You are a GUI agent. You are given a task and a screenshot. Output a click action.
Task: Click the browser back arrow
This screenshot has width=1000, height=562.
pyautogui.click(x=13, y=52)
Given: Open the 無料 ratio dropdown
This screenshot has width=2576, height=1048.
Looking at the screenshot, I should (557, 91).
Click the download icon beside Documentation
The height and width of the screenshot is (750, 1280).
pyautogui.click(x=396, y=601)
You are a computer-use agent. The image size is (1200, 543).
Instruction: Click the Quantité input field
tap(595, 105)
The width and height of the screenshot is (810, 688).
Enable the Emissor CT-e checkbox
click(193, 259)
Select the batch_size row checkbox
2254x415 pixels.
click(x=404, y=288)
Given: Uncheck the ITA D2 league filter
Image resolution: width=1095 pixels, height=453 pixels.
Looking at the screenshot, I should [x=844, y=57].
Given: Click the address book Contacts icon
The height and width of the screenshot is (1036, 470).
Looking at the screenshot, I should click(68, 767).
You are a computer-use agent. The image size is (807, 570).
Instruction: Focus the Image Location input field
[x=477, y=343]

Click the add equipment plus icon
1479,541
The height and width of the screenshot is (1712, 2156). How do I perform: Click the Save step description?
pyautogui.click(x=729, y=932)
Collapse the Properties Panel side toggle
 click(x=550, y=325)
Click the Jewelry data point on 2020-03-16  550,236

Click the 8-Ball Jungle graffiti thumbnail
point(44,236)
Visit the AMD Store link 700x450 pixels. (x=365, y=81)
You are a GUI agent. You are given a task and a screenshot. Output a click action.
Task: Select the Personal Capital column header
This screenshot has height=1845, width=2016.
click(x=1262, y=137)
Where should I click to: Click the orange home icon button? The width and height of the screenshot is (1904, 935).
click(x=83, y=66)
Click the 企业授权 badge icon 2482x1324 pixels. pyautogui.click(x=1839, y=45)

#### Problem details:
Copy everything from the line containing "Visit the AMD" down to the final line, requests included, and shift every click coordinate in the answers by -61.

#### Task output:
Visit the AMD Store link 700x450 pixels. (x=304, y=20)
You are a GUI agent. You are given a task and a screenshot. Output a click action.
Task: Select the Personal Capital column header
This screenshot has height=1845, width=2016.
click(x=1201, y=76)
Where should I click to: Click the orange home icon button? The width and height of the screenshot is (1904, 935).
click(x=22, y=5)
Click the 企业授权 badge icon 2482x1324 pixels. pyautogui.click(x=1778, y=-16)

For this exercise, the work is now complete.